Notre Dame Philosophical Reviews on Philosophy and Animal Life
In a recent review for the online journal Notre Dame Philosophical Reviews, Gerald Bruns considers how two recent philosophy books explore novelist J. M. Coetzee’s philosophical views on animals.
One of the books discussed by Bruns is Philosophy and Animal Life, which includes a stellar group of co-authors: Stanley Cavell, Cora Diamond, John McDowell, Ian Hacking, Cary Wolfe.
The review highlights how these thinkers essays relate to Coetzee’s work, particularly Elizabeth Costello, and their own philosophical approaches to the question of animals and animal rights.

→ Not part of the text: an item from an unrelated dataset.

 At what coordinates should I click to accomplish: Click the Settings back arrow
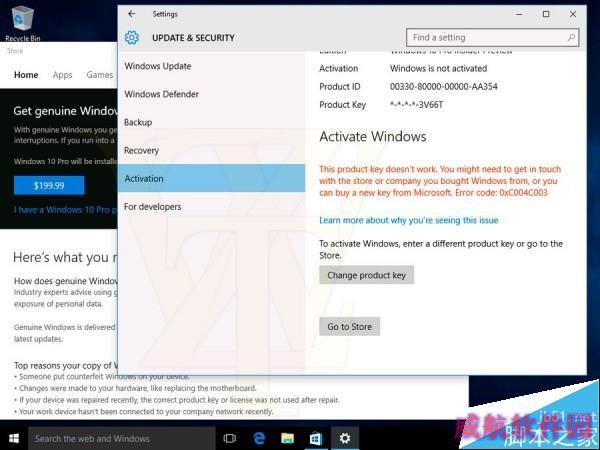(132, 14)
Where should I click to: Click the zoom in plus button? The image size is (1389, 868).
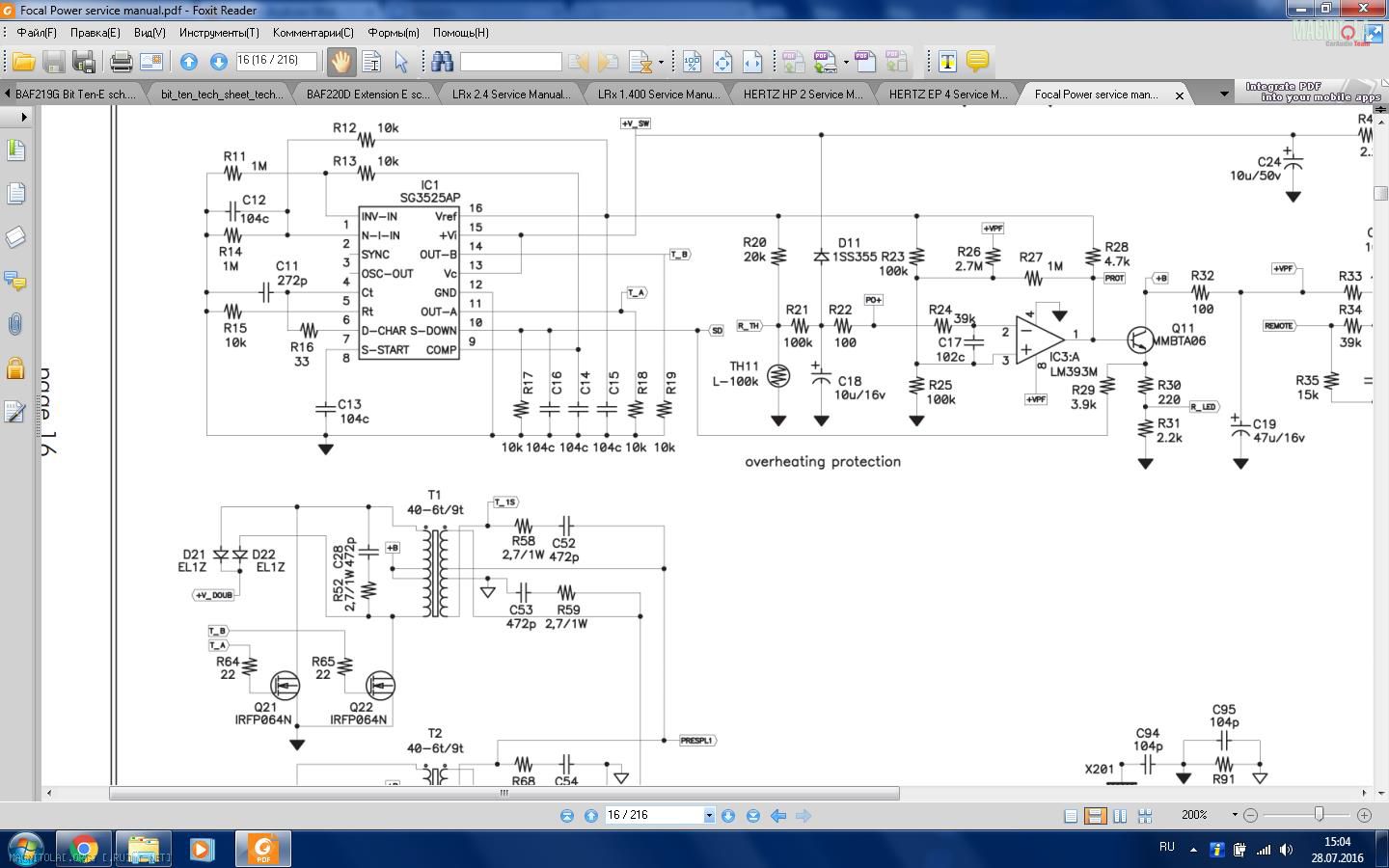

Here is a brief excerpt from the review:
Meanwhile Cary Wolfe’s useful introduction to Philosophy and Animal Life is balanced by Ian Hacking’s concluding remarks—a series of random but intriguing notes on the proceedings, including an observation that in breeding turkeys for food (using artificial insemination and force-feeding) we have produced a species of faux-turkeys who, being so fat, can neither walk nor copulate with turkey hens. To which he adds: “There is something wrong, morally lacking (I feel) with someone who is not . . . appalled by the way we have bred turkeys out of their turkeyness” (p. 151). Part of the difficulty of Elizabeth Costello is evidently the way she can get under a philosopher’s skin.